TASK BRIEF: Exact copy, no pictures: output all the records that follow.

RECORDED INFORMATION:
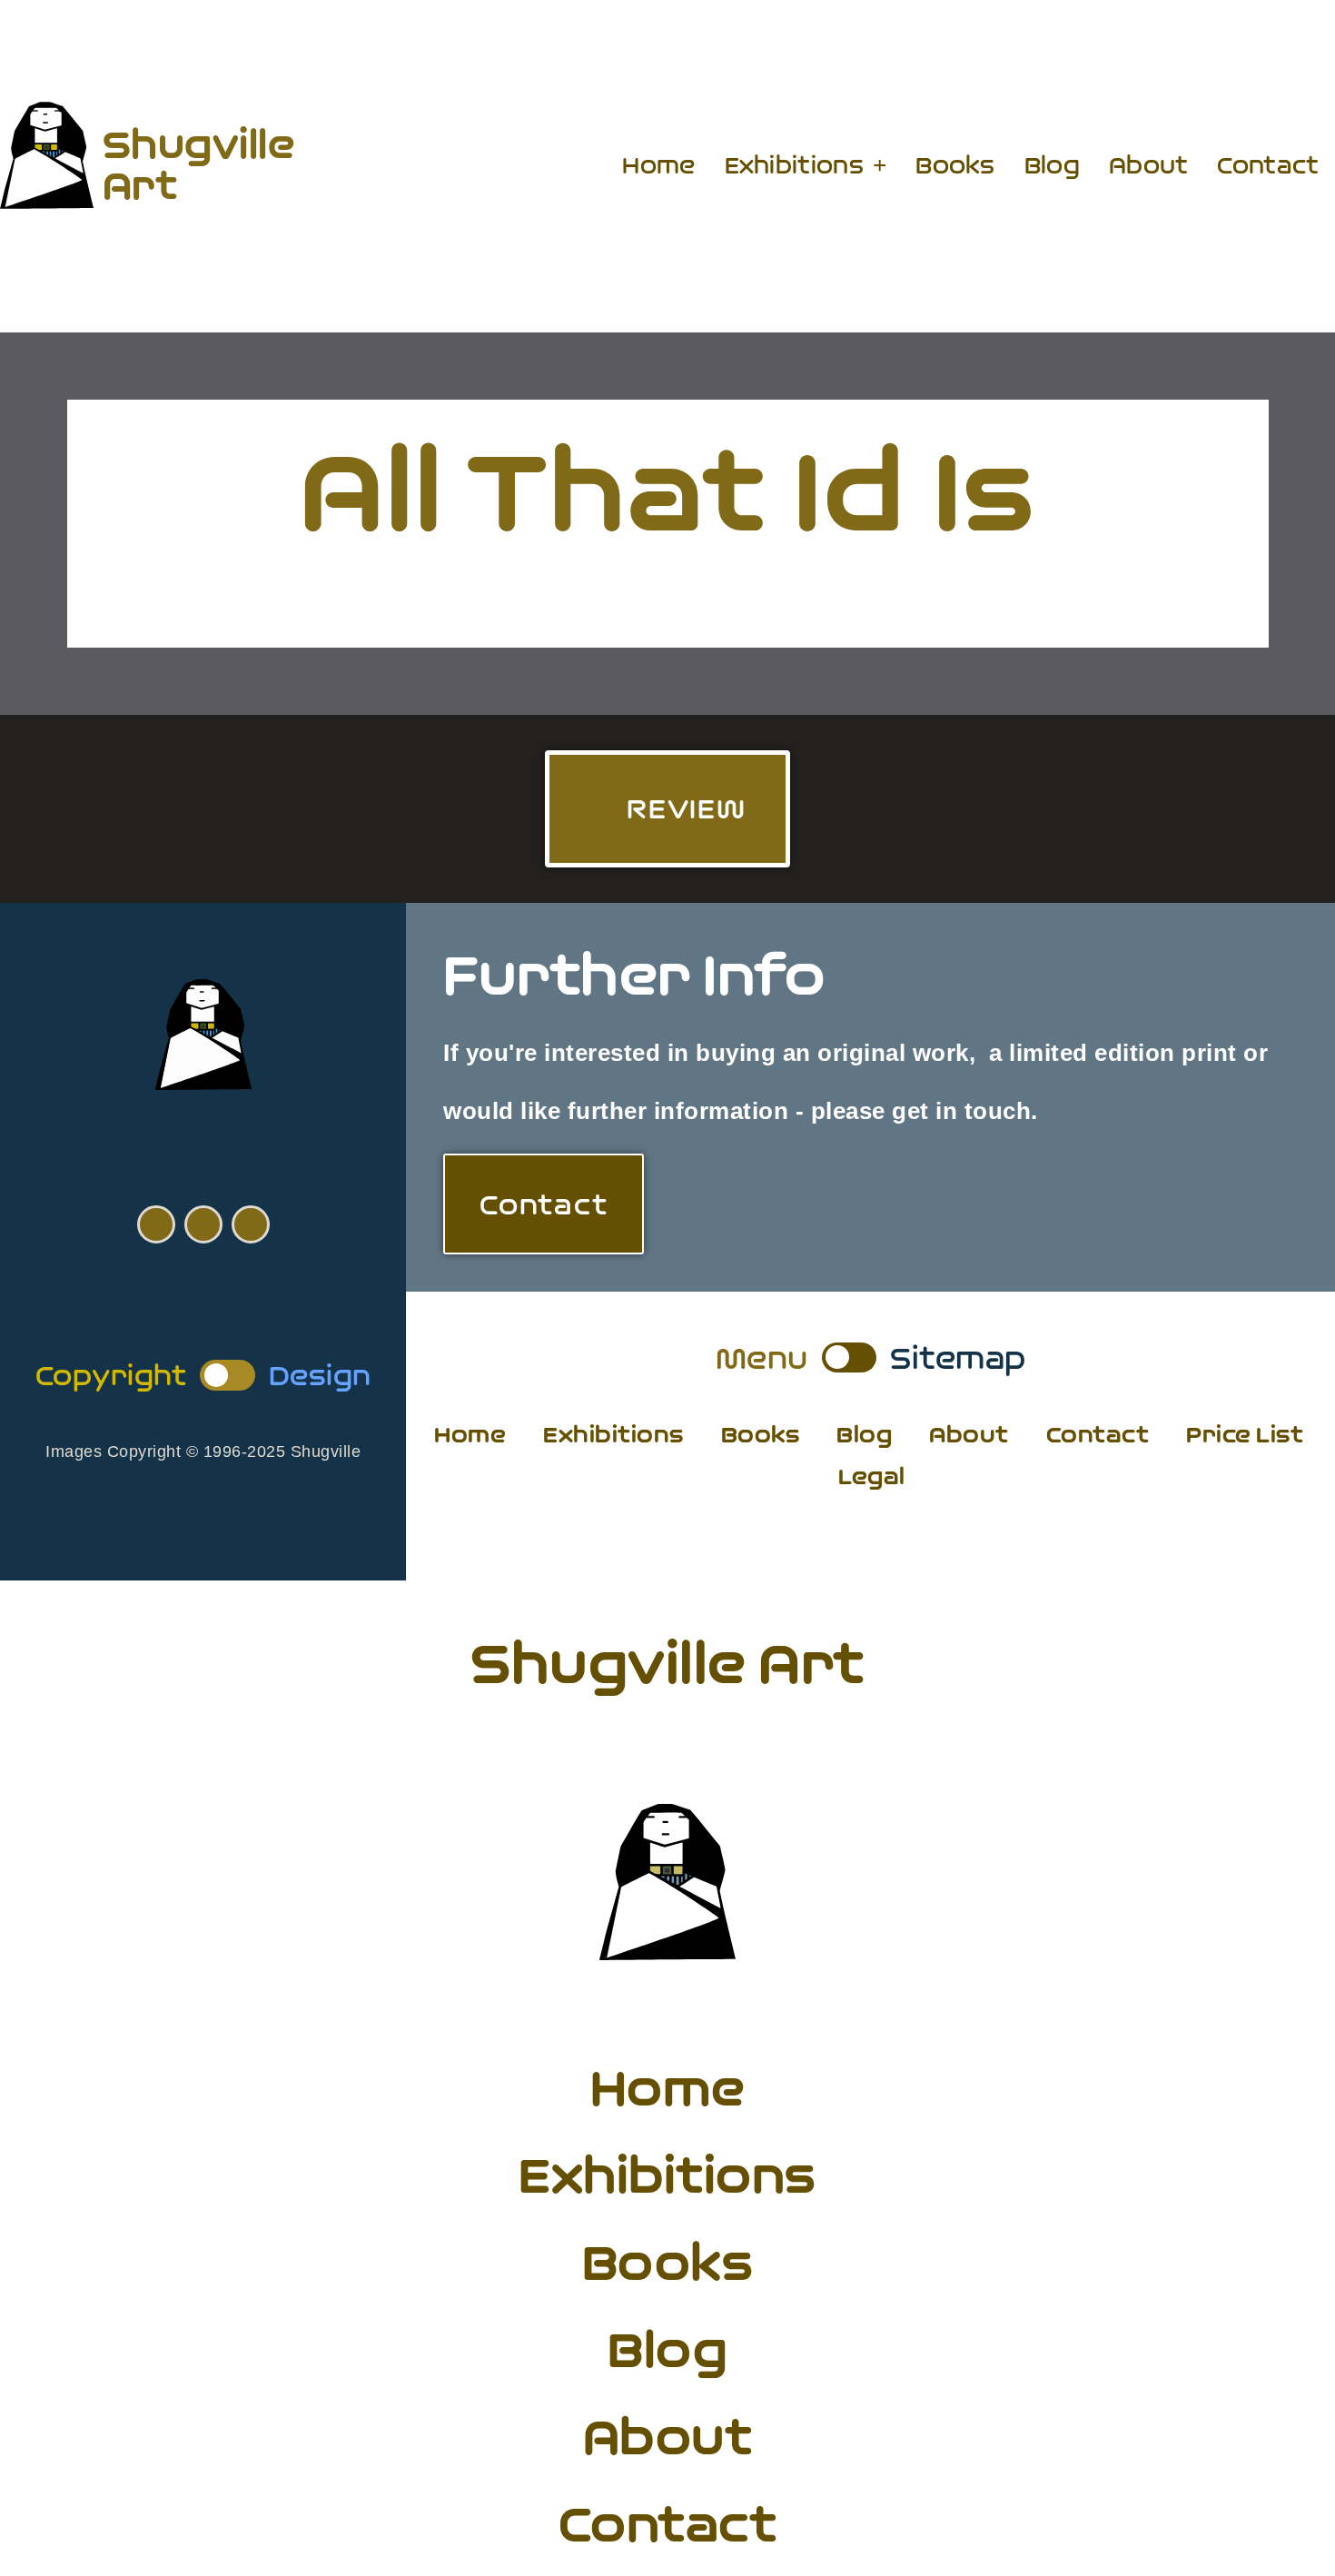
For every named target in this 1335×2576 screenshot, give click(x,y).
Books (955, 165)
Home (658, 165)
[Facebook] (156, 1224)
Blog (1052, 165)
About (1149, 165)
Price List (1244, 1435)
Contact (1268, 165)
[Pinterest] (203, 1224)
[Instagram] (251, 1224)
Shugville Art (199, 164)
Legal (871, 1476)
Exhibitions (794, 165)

SOLUTION TO THE EXERCISE:
For every named target in this 1335×2576 screenshot, give click(x,y).
Books (955, 165)
Home (658, 165)
[Facebook] (156, 1224)
Blog (1052, 165)
About (1149, 165)
Price List (1244, 1435)
Contact (1268, 165)
[Pinterest] (203, 1224)
[Instagram] (251, 1224)
Shugville Art (199, 164)
Legal (871, 1476)
Exhibitions (794, 165)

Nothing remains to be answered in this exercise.